There was a distinct note of sulkiness to this observation. Xander smiled.

“No,” he agreed, voice gentle but firm. And then he dropped the axe. “Not until you ask me to.”

Her eyes flew back to his; she stumbled back a step or two, stopped only by the armchair where she’d been sitting previously.

Ah, he thought, not without some disappointment. Not quite ready yet, then.

“You—you—” she stammered. “Oh, you mock me .”

He narrowed his eyes. “I do not,” he retorted. “Tease? Yes. Toy a bit? Indeed. But not mock.” He gestured down at his lap, then watched as she struggled not to look. “This does not lie, rabbit. I hunger for you most vociferously. But, as I have said before, I have no interest in an unwilling woman. I want you eager. I want you wanting. You will come to me because you wish it or not at all. Until you are ready to admit your own desire as readily as I have admitted mine, I will wait.”

Her eyes were hot with rage, but she didn’t try to slap him again, which he considered a significant step forward in their interpersonal rapport.
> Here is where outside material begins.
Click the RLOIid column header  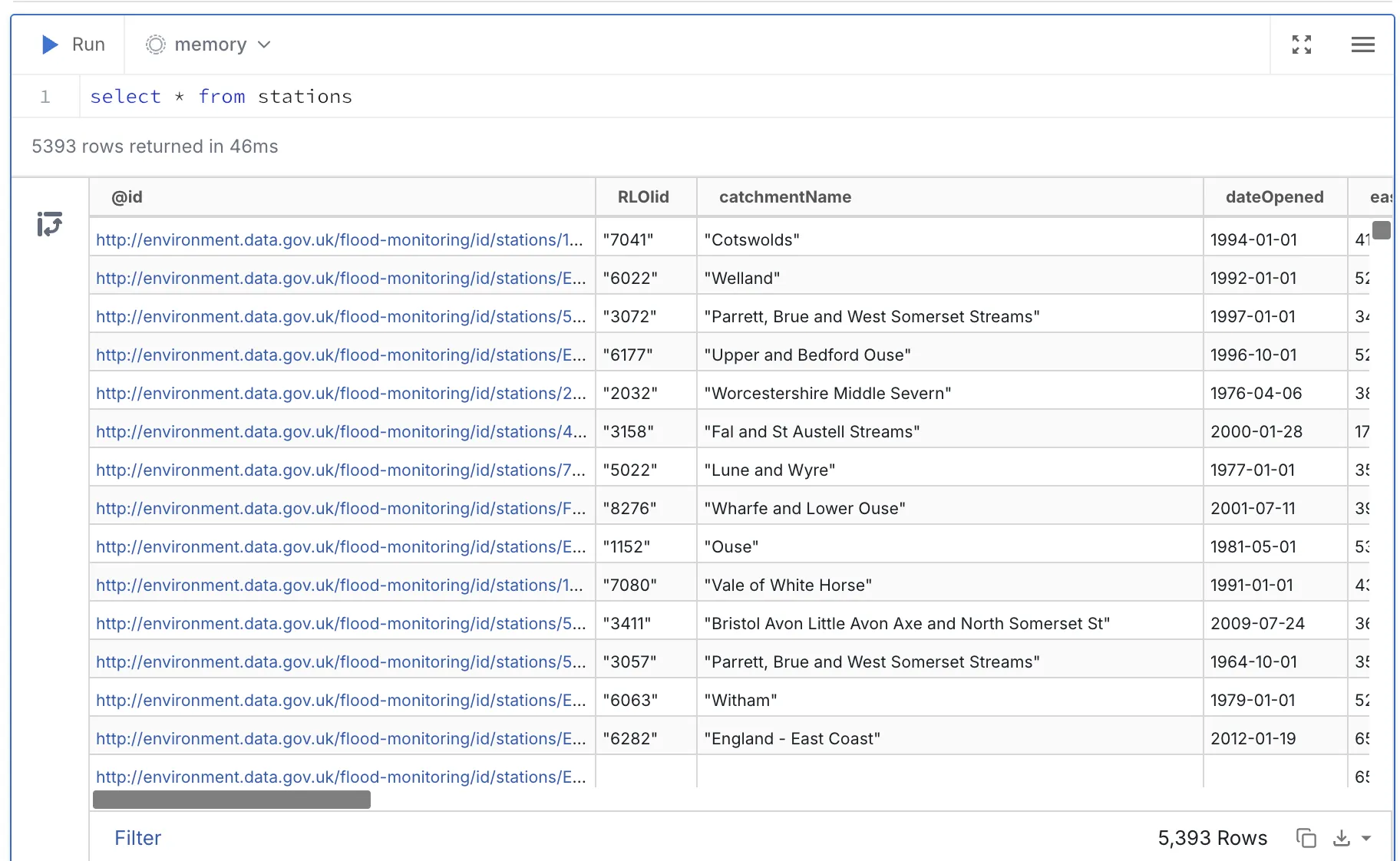point(643,197)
She did, however, bundle up her clothing, not even bothering to redon her dress or put on her stockings before she shoved her feet into her half boots and threw her cloak over everything. He watched her sumptuous figure disappear behind the heavy fabric with a distinct note of regret.

Being patient really could be most dreadfully trying , he thought.
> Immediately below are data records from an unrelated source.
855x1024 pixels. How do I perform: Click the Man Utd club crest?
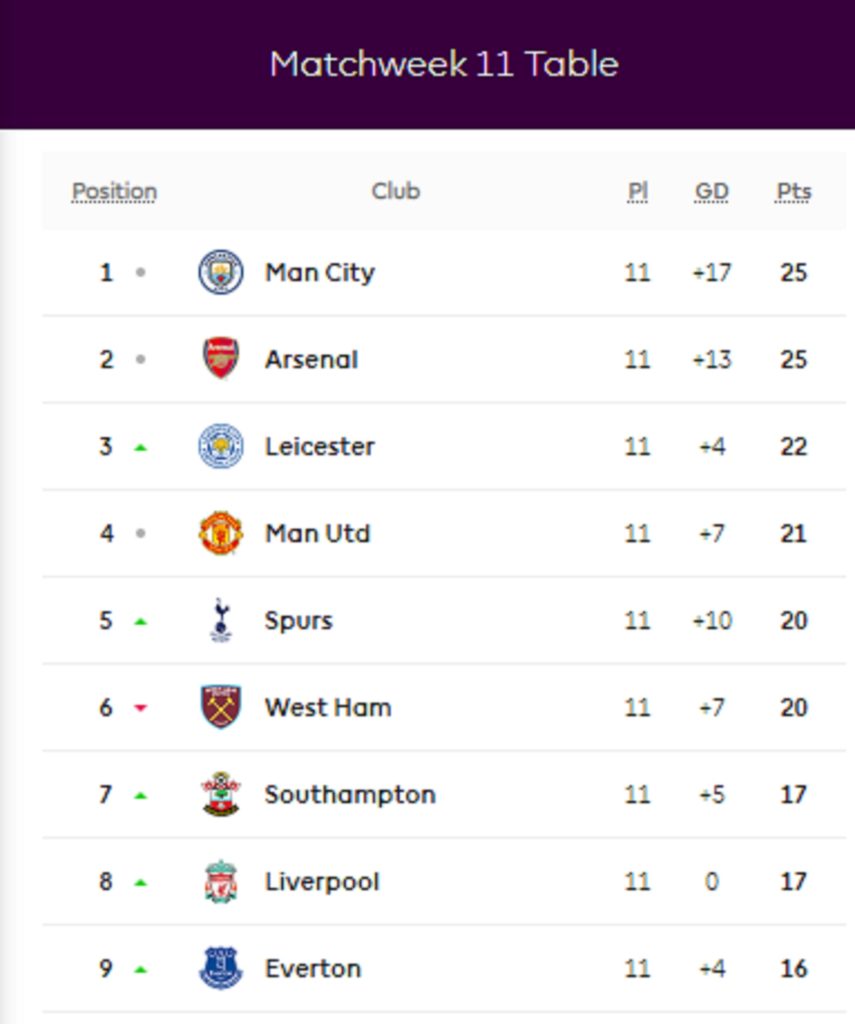221,533
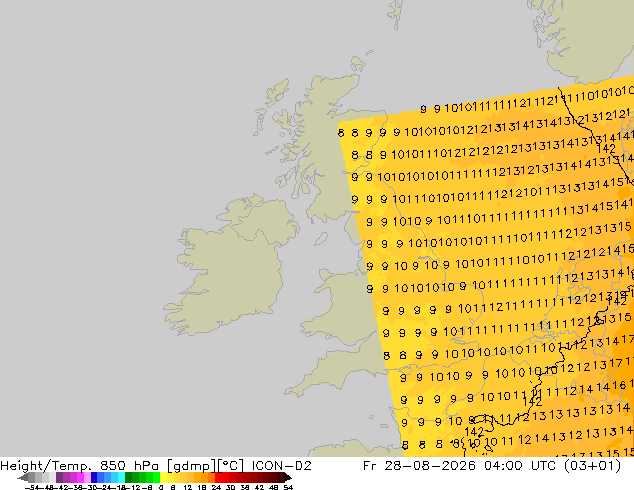Pick the dark green legend swatch near -12
This screenshot has width=634, height=490.
click(129, 477)
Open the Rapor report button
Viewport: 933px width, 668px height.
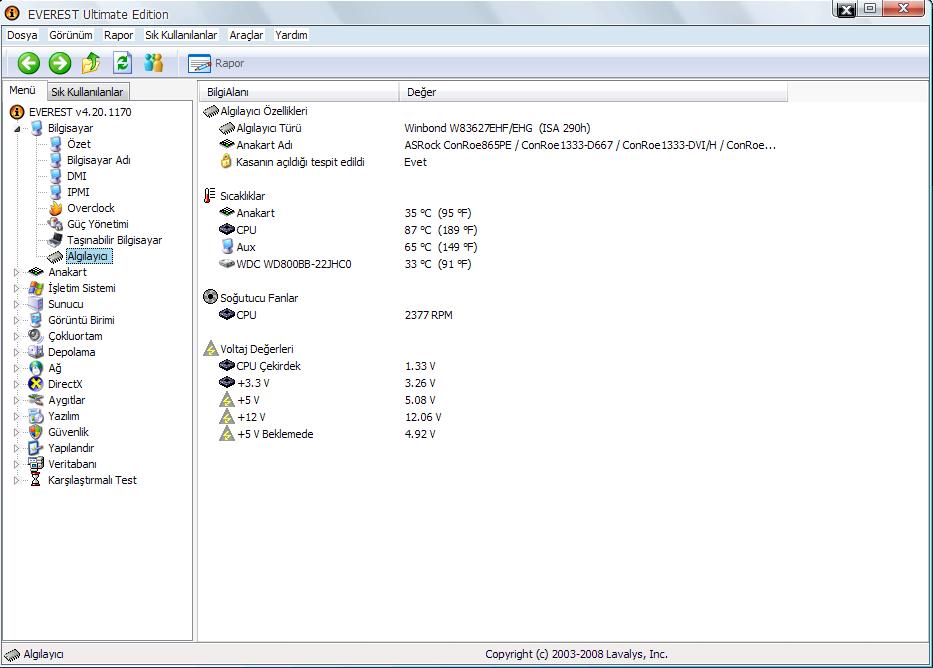[216, 63]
“If that’s what you’re waiting for, Your Grace,” her accent thicker than ever in her haste and anger, “you will go to your grave still waiting! Goodnight, sir!”

And then, with a snap of her cloak—Xander really had to give her points for the drama of it all—she whipped out the study door and was gone.

Leaving Xander alone with an ache in his groin and only his own hand for relief. Yet, despite that, she left him laughing, as well.